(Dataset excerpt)
········
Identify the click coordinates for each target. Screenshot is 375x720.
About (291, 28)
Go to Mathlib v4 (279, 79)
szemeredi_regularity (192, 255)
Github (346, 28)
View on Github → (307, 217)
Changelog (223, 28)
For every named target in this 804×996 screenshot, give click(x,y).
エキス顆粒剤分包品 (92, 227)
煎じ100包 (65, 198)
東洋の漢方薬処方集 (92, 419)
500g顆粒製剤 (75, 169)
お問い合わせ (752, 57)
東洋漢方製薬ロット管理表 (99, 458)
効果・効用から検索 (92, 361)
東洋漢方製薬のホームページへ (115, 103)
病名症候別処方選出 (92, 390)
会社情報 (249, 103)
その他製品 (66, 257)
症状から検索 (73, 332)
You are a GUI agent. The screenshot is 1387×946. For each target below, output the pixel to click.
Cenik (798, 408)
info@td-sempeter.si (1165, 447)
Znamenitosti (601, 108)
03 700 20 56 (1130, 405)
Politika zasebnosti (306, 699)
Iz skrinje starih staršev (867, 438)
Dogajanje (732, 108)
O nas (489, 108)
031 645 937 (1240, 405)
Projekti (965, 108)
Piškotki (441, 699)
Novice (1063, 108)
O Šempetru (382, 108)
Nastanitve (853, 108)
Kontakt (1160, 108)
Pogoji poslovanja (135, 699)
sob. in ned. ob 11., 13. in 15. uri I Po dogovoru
········
* _Exercise directions_
Rewrite the lines in the dataset excerpt, swapping "Github" for "GitHub" wherever it occurs and leaving everything else unchanged.

* _Finished answer_
Identify the click coordinates for each target. Screenshot is 375x720.
About (291, 28)
Go to Mathlib v4 (279, 79)
szemeredi_regularity (192, 255)
GitHub (346, 28)
View on GitHub → (307, 217)
Changelog (223, 28)
For every named target in this 804×996 screenshot, give click(x,y).
エキス顆粒剤分包品 (92, 227)
煎じ100包 (65, 198)
東洋の漢方薬処方集 (92, 419)
500g顆粒製剤 (75, 169)
お問い合わせ (752, 57)
東洋漢方製薬ロット管理表 (99, 458)
効果・効用から検索 (92, 361)
東洋漢方製薬のホームページへ (115, 103)
病名症候別処方選出 (92, 390)
会社情報 (249, 103)
その他製品 (66, 257)
症状から検索 (73, 332)
You are a GUI agent. The screenshot is 1387×946. For each target below, output the pixel to click.
Cenik (798, 408)
info@td-sempeter.si (1165, 447)
Znamenitosti (601, 108)
03 700 20 56 (1130, 405)
Politika zasebnosti (306, 699)
Iz skrinje starih staršev (867, 438)
Dogajanje (732, 108)
O nas (489, 108)
031 645 937 (1240, 405)
Projekti (965, 108)
Piškotki (441, 699)
Novice (1063, 108)
O Šempetru (382, 108)
Nastanitve (853, 108)
Kontakt (1160, 108)
Pogoji poslovanja (135, 699)
sob. in ned. ob 11., 13. in 15. uri I Po dogovoru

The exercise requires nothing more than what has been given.